_YOUR INSTRUCTIONS_. Please copy out the listing below in full, substituting "point" for each occurrence of "coordinate pair" and leaving everything else unchanged.

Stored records
________________________

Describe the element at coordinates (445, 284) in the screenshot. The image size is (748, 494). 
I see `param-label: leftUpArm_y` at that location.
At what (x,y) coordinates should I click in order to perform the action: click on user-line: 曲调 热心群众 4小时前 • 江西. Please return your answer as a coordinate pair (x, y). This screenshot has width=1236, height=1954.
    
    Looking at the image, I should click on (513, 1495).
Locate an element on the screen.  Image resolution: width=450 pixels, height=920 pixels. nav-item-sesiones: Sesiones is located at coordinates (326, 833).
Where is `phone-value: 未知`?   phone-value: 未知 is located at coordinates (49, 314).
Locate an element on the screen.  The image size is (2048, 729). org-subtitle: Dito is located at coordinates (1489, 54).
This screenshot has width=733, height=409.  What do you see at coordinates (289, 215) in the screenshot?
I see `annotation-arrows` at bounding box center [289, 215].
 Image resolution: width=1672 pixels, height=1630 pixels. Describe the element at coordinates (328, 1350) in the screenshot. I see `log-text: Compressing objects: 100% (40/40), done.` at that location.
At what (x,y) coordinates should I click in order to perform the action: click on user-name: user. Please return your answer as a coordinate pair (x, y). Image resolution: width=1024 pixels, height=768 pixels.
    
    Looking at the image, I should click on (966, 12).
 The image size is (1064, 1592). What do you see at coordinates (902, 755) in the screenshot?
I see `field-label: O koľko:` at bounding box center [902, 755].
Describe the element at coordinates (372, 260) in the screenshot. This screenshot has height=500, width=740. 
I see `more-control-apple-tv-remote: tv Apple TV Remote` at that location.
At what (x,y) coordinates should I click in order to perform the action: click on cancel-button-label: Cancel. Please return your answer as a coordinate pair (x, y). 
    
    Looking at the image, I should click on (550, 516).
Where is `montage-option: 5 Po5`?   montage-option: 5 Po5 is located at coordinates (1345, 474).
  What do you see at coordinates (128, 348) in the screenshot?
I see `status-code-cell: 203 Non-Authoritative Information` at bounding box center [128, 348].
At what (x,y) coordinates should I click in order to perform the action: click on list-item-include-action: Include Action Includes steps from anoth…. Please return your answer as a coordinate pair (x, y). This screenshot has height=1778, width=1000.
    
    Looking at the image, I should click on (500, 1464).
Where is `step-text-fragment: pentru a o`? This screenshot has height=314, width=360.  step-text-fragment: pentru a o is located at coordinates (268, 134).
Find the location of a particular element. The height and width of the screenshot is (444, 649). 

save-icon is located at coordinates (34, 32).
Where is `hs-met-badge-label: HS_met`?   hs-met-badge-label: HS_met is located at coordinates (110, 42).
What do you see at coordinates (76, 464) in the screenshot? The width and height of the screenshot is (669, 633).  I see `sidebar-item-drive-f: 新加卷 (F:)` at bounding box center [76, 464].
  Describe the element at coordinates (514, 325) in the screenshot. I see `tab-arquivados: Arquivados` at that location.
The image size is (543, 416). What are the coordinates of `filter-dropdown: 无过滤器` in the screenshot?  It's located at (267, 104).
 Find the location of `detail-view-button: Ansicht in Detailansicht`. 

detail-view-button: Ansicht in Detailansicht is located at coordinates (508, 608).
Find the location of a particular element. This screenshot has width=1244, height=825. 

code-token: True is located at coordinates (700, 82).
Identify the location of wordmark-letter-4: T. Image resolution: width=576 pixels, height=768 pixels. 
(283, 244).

________________________

_EXERCISE RESPONSE_.
Describe the element at coordinates (445, 284) in the screenshot. The image size is (748, 494). 
I see `param-label: leftUpArm_y` at that location.
At what (x,y) coordinates should I click in order to perform the action: click on user-line: 曲调 热心群众 4小时前 • 江西. Please return your answer as a point (x, y). This screenshot has width=1236, height=1954.
    
    Looking at the image, I should click on (513, 1495).
Locate an element on the screen.  Image resolution: width=450 pixels, height=920 pixels. nav-item-sesiones: Sesiones is located at coordinates (326, 833).
Where is `phone-value: 未知`?   phone-value: 未知 is located at coordinates (49, 314).
Locate an element on the screen.  The image size is (2048, 729). org-subtitle: Dito is located at coordinates (1489, 54).
This screenshot has width=733, height=409.  What do you see at coordinates (289, 215) in the screenshot?
I see `annotation-arrows` at bounding box center [289, 215].
 Image resolution: width=1672 pixels, height=1630 pixels. Describe the element at coordinates (328, 1350) in the screenshot. I see `log-text: Compressing objects: 100% (40/40), done.` at that location.
At what (x,y) coordinates should I click in order to perform the action: click on user-name: user. Please return your answer as a point (x, y). Image resolution: width=1024 pixels, height=768 pixels.
    
    Looking at the image, I should click on (966, 12).
 The image size is (1064, 1592). What do you see at coordinates (902, 755) in the screenshot?
I see `field-label: O koľko:` at bounding box center [902, 755].
Describe the element at coordinates (372, 260) in the screenshot. This screenshot has height=500, width=740. 
I see `more-control-apple-tv-remote: tv Apple TV Remote` at that location.
At what (x,y) coordinates should I click in order to perform the action: click on cancel-button-label: Cancel. Please return your answer as a point (x, y). 
    
    Looking at the image, I should click on (550, 516).
Where is `montage-option: 5 Po5`?   montage-option: 5 Po5 is located at coordinates (1345, 474).
  What do you see at coordinates (128, 348) in the screenshot?
I see `status-code-cell: 203 Non-Authoritative Information` at bounding box center [128, 348].
At what (x,y) coordinates should I click in order to perform the action: click on list-item-include-action: Include Action Includes steps from anoth…. Please return your answer as a point (x, y). This screenshot has height=1778, width=1000.
    
    Looking at the image, I should click on (500, 1464).
Where is `step-text-fragment: pentru a o`? This screenshot has height=314, width=360.  step-text-fragment: pentru a o is located at coordinates (268, 134).
Find the location of a particular element. The height and width of the screenshot is (444, 649). 

save-icon is located at coordinates (34, 32).
Where is `hs-met-badge-label: HS_met`?   hs-met-badge-label: HS_met is located at coordinates (110, 42).
What do you see at coordinates (76, 464) in the screenshot? The width and height of the screenshot is (669, 633).  I see `sidebar-item-drive-f: 新加卷 (F:)` at bounding box center [76, 464].
  Describe the element at coordinates (514, 325) in the screenshot. I see `tab-arquivados: Arquivados` at that location.
The image size is (543, 416). What are the coordinates of `filter-dropdown: 无过滤器` in the screenshot?  It's located at (267, 104).
 Find the location of `detail-view-button: Ansicht in Detailansicht`. 

detail-view-button: Ansicht in Detailansicht is located at coordinates (508, 608).
Find the location of a particular element. This screenshot has width=1244, height=825. 

code-token: True is located at coordinates (700, 82).
Identify the location of wordmark-letter-4: T. Image resolution: width=576 pixels, height=768 pixels. 
(283, 244).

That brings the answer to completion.